The U.S. Department of Homeland Security has come to rely heavily on state and local criminal justice systems in order to find non–U.S. citizens who may be deportable and push them into the detention and deportation process. This collaboration is a complex and ill-defined entanglement consisting of a web of unregulated and overlapping Immigration and Customs Enforcement programs and mechanisms whose parameters and operations easily mutate, that are not restrained by formal regulations or mechanisms of accountability, that operate with little transparency, and that do not closely monitor or hold accountable the criminal justice systems that arrest and detain the people who end up in ICE custody.

PEP – Priority Enforcement Program

Why ‘PEP’ Doesn’t Fix S-Comm’s Failings

On November 20, 2014, President Obama announced executive actions to change some aspects of our immigration system. One of these announcements, outlined in a memo whose subject is “Secure Communities,” eliminated the widely discredited Secure Communities (S-Comm) program and replaced it with the Priority Enforcement Program (PEP).

We continue to learn more details about PEP, but what we already know raises serious concerns that PEP suffers from the same problems that led to S-Comm being terminated. Like S-Comm, PEP will result in the permanent separation of families through deportation and will threaten public safety by eroding trust between communities and the police.

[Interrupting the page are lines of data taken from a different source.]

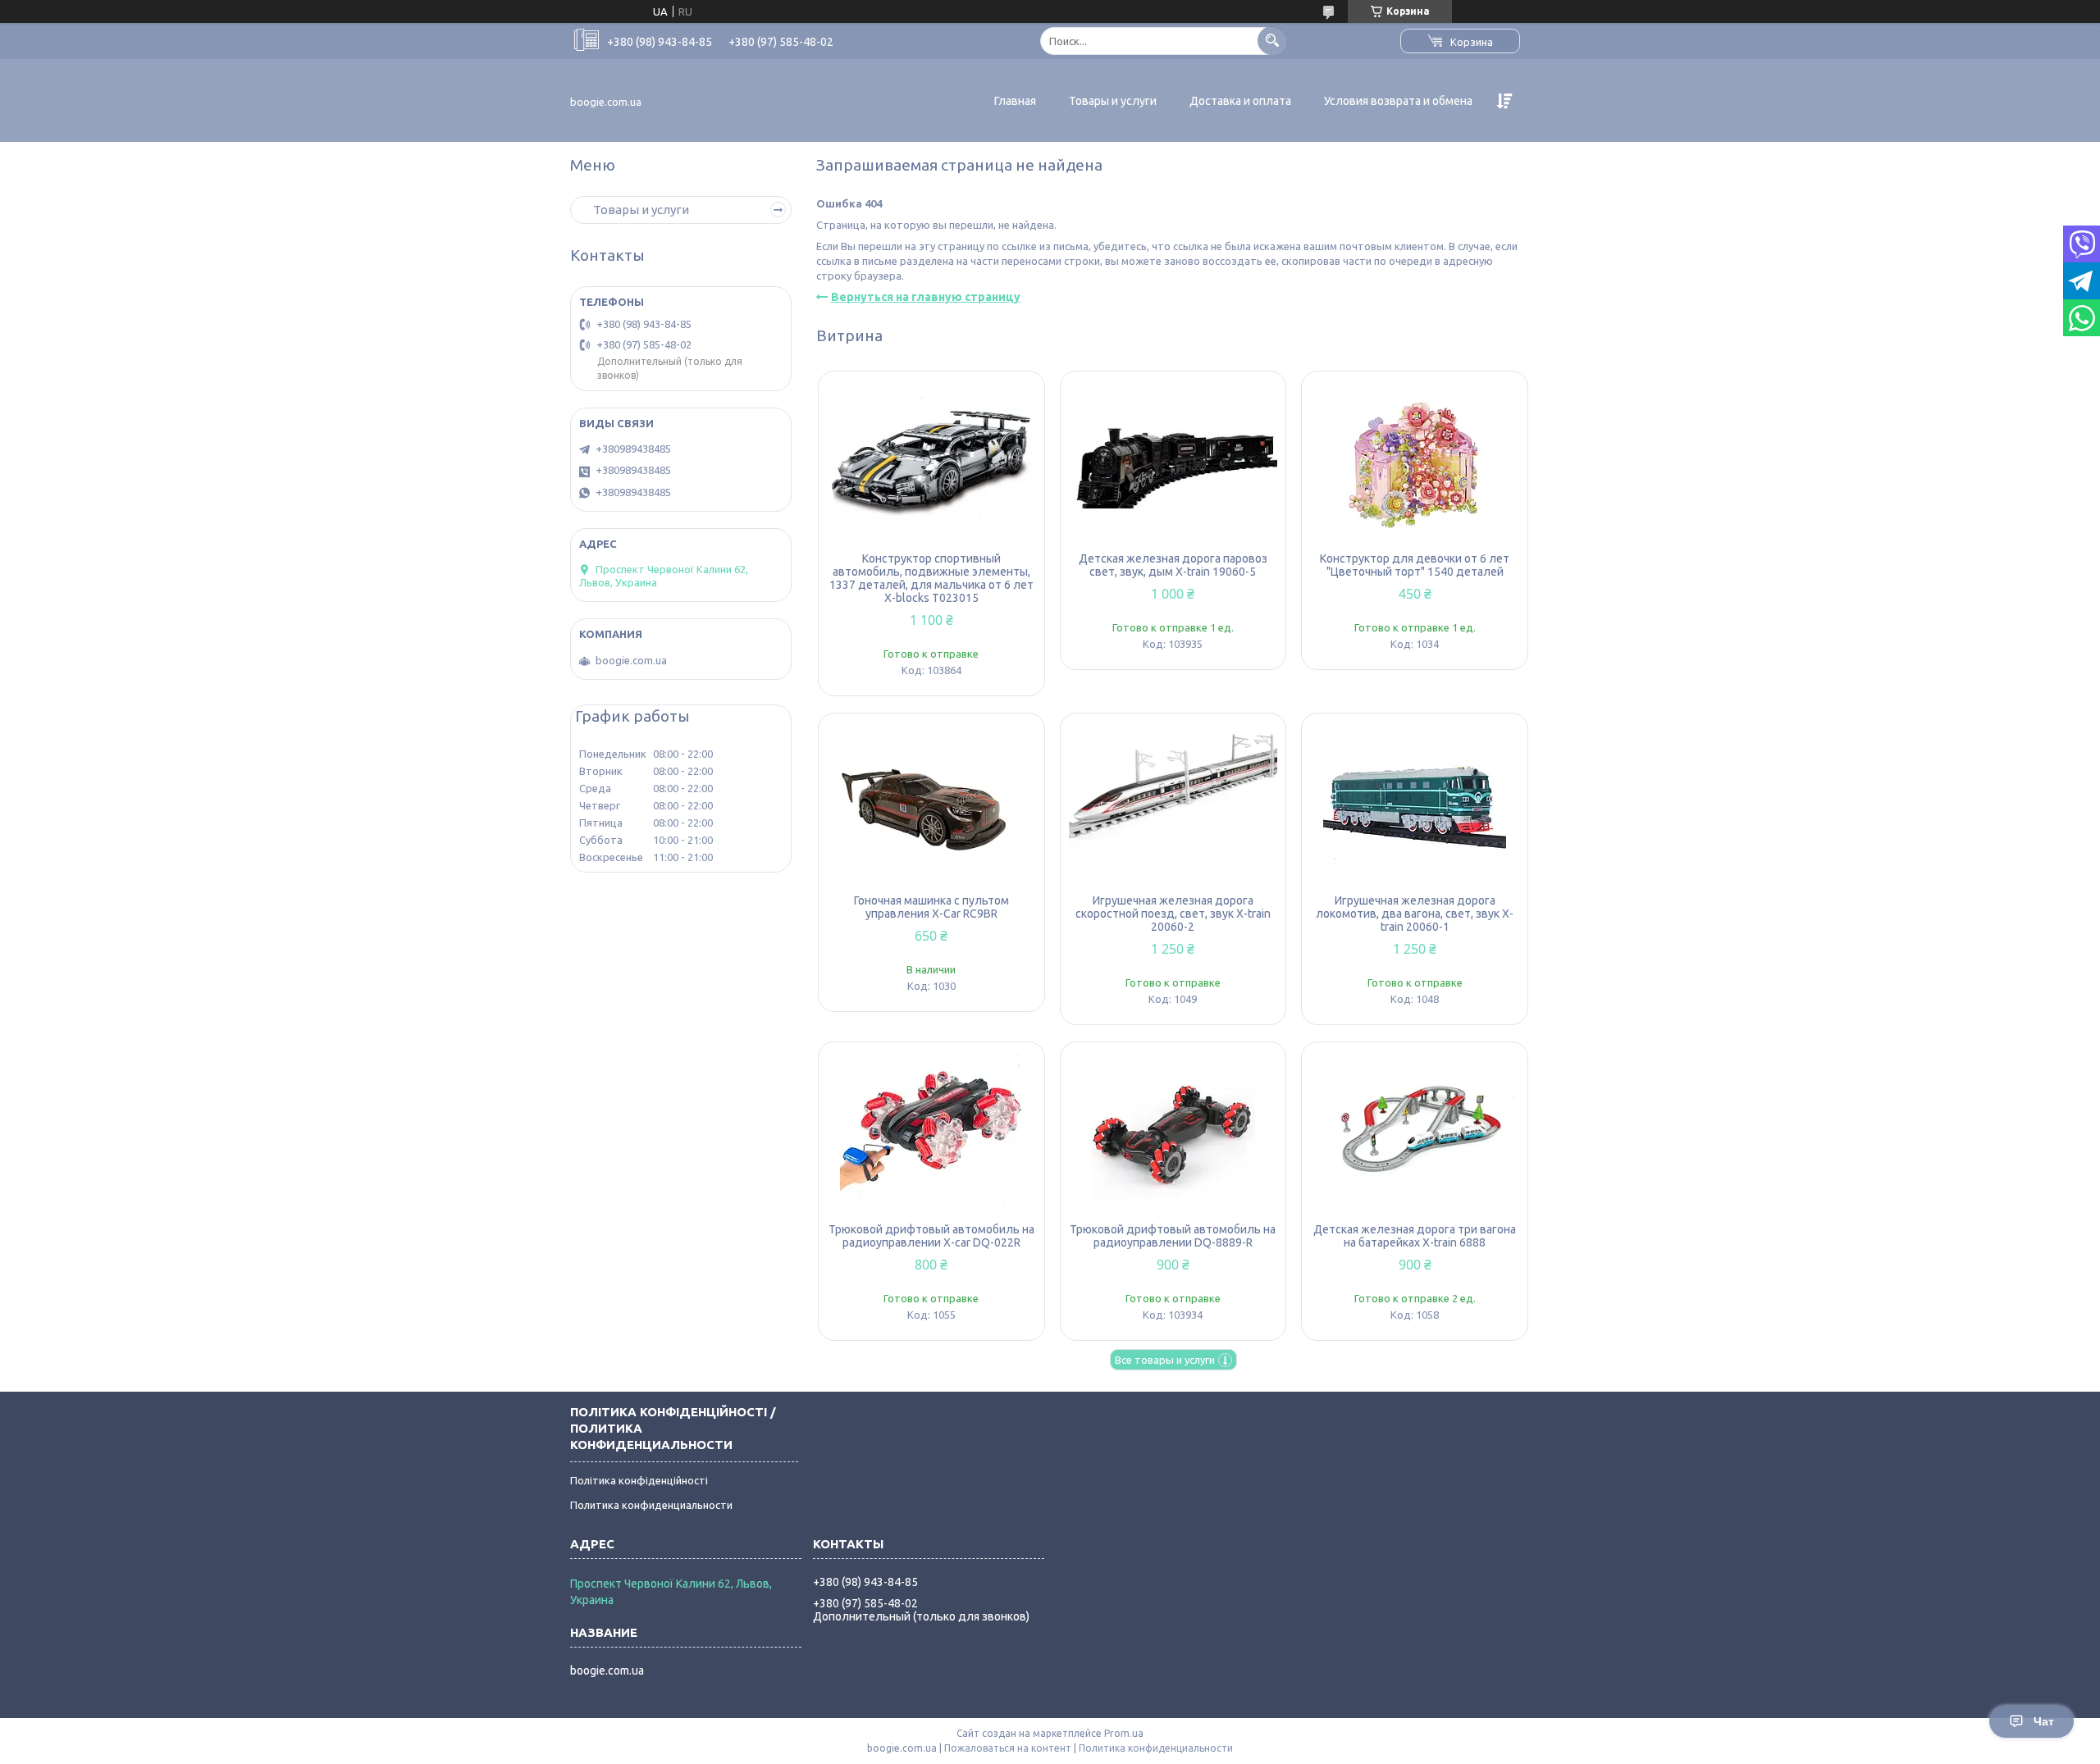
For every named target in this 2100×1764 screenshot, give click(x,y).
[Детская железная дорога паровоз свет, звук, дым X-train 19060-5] (1173, 462)
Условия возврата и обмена (1398, 100)
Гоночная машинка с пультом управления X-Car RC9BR (931, 907)
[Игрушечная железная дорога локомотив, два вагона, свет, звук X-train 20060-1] (1414, 804)
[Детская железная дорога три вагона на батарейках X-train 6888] (1414, 1133)
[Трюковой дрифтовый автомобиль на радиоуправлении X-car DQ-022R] (931, 1133)
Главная (1015, 100)
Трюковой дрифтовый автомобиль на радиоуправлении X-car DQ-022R (931, 1236)
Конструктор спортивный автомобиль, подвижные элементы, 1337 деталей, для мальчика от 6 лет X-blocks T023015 (931, 578)
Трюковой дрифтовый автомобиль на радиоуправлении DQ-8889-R (1173, 1236)
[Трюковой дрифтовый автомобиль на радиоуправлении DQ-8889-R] (1173, 1133)
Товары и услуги (1113, 100)
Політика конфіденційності (639, 1480)
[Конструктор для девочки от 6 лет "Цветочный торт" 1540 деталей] (1414, 462)
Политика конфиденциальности (651, 1505)
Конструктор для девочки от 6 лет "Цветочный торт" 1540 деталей (1414, 565)
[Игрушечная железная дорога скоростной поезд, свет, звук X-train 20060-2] (1173, 804)
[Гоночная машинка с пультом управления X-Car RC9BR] (931, 804)
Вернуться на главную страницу (925, 296)
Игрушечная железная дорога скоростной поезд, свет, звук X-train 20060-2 (1173, 913)
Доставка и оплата (1240, 100)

Los Angeles Sheriff's Department's Proposed Implementation of PEP

On September 22, 2015, Los Angeles County Sheriff Jim McDonnell revealed his plan to continue the Los Angeles County Sheriff’s Department’s (LASD’s) collaboration with U.S. Immigration and Customs Enforcement (ICE). Although the L.A. County Board of Supervisors voted in May 2015 to end the 287g program—a similar and widely discredited federal program that deputized sheriff’s deputies to enforce civil immigration law—and close ICE’s permanent office in the jails, LASD’s latest policy will do much of the same.

This infographic outlines how LASD will continue to entangle itself with the deportation process, the policy’s connection to the California TRUST Act, and likely outcomes for affected people.

Secure Communities, 287(g), and Related Programs


Overview of the Key ICE ACCESS Programs:
287(g), the Criminal Alien Program, and Secure Communities

ICE has grouped the major programs that merge immigration enforcement with the criminal justice system under an umbrella scheme called Agreements of Cooperation in Communities to Enhance Safety and Security (ICE ACCESS).